» Le problème:
Recopiez à l'identique les lignes allant de celle qui contient « You are a GUI » jusqu'à celle qui contient « At what coordinates », ces deux lignes comprises, sans reproduire les images.

» Données saisies:

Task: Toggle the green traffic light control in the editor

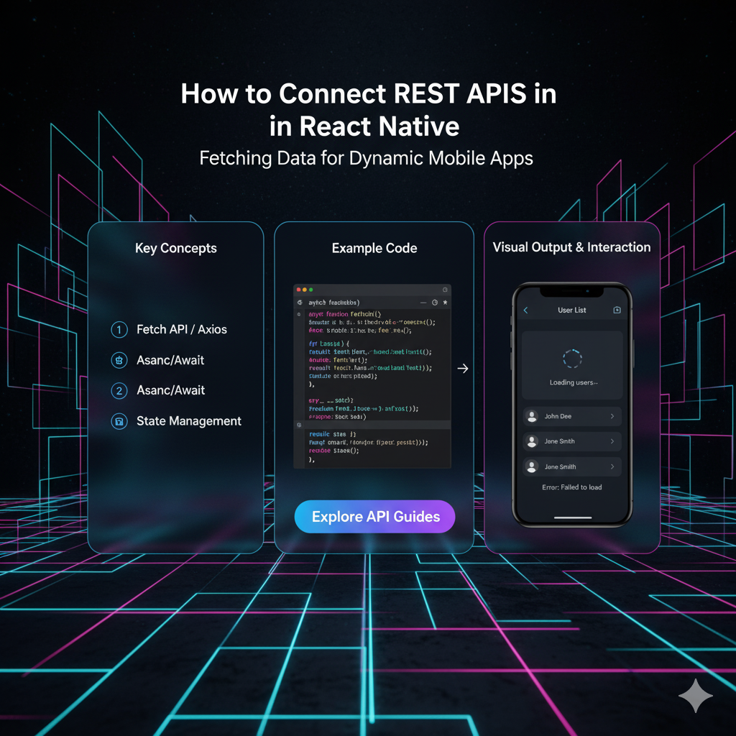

--

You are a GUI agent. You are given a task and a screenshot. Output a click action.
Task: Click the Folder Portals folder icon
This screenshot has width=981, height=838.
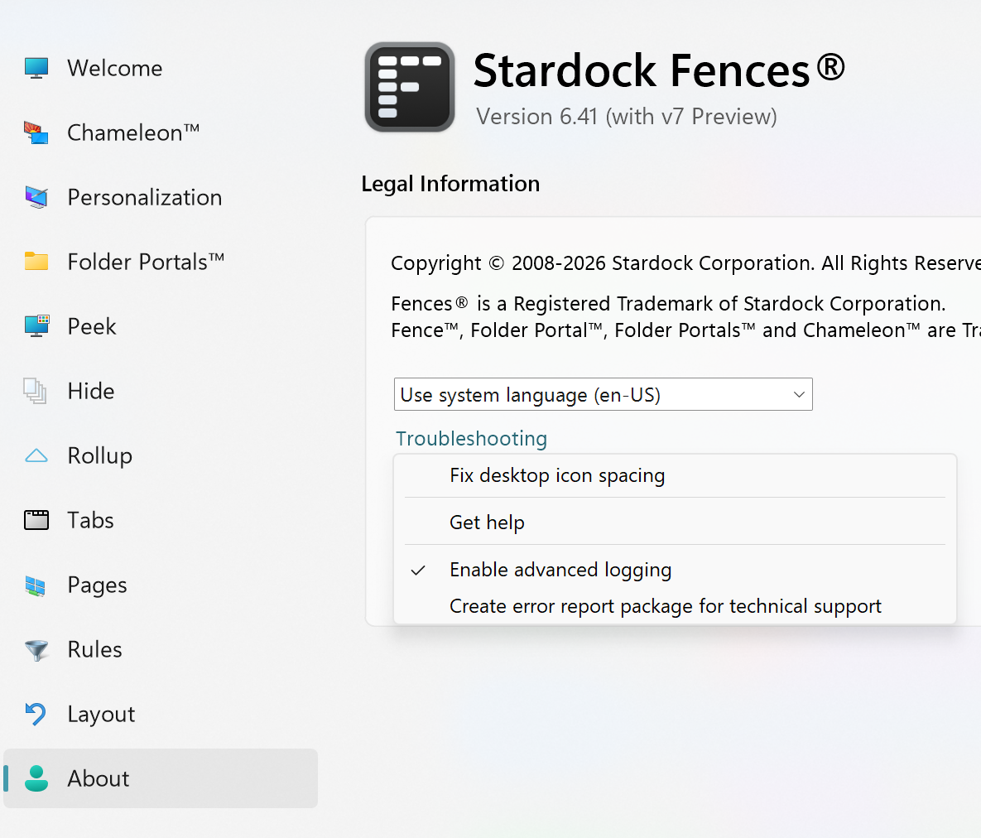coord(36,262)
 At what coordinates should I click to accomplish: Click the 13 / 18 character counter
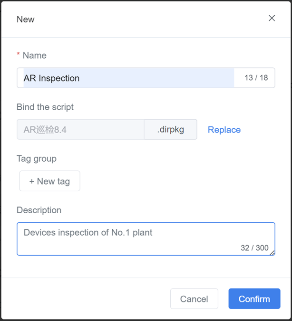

---

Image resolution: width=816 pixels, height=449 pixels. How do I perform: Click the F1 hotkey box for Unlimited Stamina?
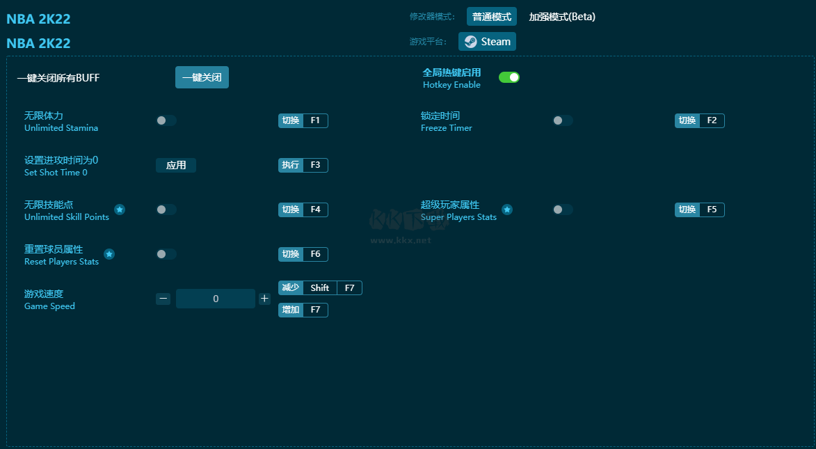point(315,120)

» Résultat final:
You are a GUI agent. You are given a task and a screenshot. Output a click action.
Task: Click the Folder Portals folder icon
This screenshot has width=981, height=838.
coord(36,262)
 At what coordinates should I click to accomplish: Click the 13 / 18 character counter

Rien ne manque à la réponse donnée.